The heavy equipment maker retained its 2019 earnings outlook, but said the full-year earnings are expected to be at the lower end of its forecast.
The Deerfield, Illinois-based company, a proxy for global economic activity, benefited in the past year from the strongest global growth since 2010. However, a tariff war between the United States and trade partners including China has sapped business confidence, dampening economic activity.
The International Monetary Fund on Tuesday lowered its forecast for global growth this year and next, its fourth downgrade since October.
Still, Caterpillar expects moderate sales growth this year, helped by a recovery in demand for machines for the oil and gas sector.
Its construction equipment division, the biggest source of the company’s revenues, recorded a 22% year-on-year fall in sales in Asia-Pacific due to lower demand, mainly in China.
Sales of oil & gas equipment were down in North America.
The company saw a nearly 2 percentage point increase in its cost of production during the quarter from a year ago on the back of higher tariff bill and labor costs.

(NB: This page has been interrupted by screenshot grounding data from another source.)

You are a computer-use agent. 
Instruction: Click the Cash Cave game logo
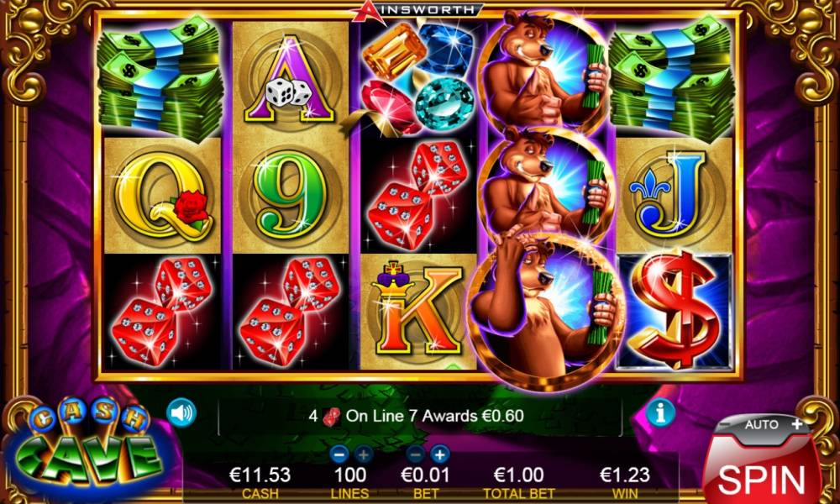[86, 446]
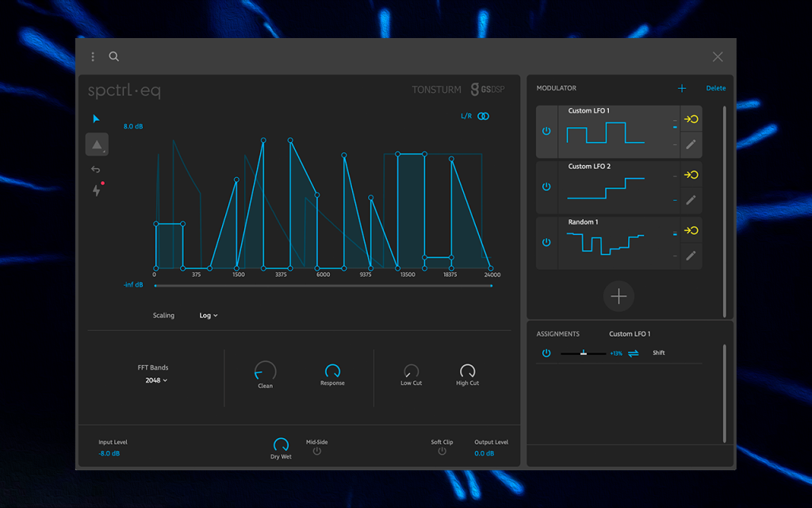Select the triangle shape draw tool
This screenshot has width=812, height=508.
coord(97,144)
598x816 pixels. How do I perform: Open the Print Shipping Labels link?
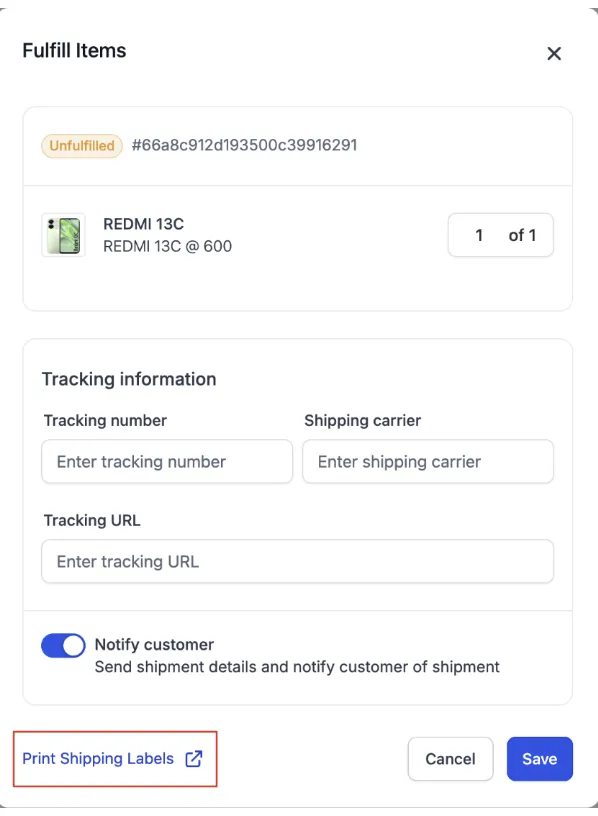click(98, 759)
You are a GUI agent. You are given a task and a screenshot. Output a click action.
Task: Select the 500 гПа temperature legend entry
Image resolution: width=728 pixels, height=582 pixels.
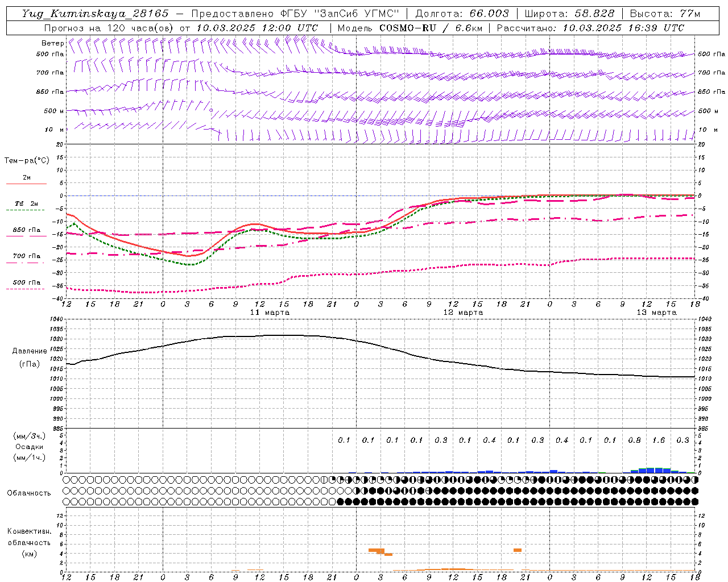pos(27,282)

Andrew Bonfield, CAT’s chief financial officer, told Reuters that the company paid $70 million in tariffs costs during the June quarter.
In the second quarter, CAT reported net income of $1.62 billion, or $2.83 per share, compared with $1.71 billion, or $2.82 per share, a year ago. Analysts surveyed by Refinitiv, on average, expected earnings of $3.11 per share.
Revenues grew 3% year-on-year to $14.4 billion.
The company retained its full-year earnings forecast of $12.06-$13.06 per share. Adjusted profits for 2019 are estimated to come in between $11.75 and $12.75 per share.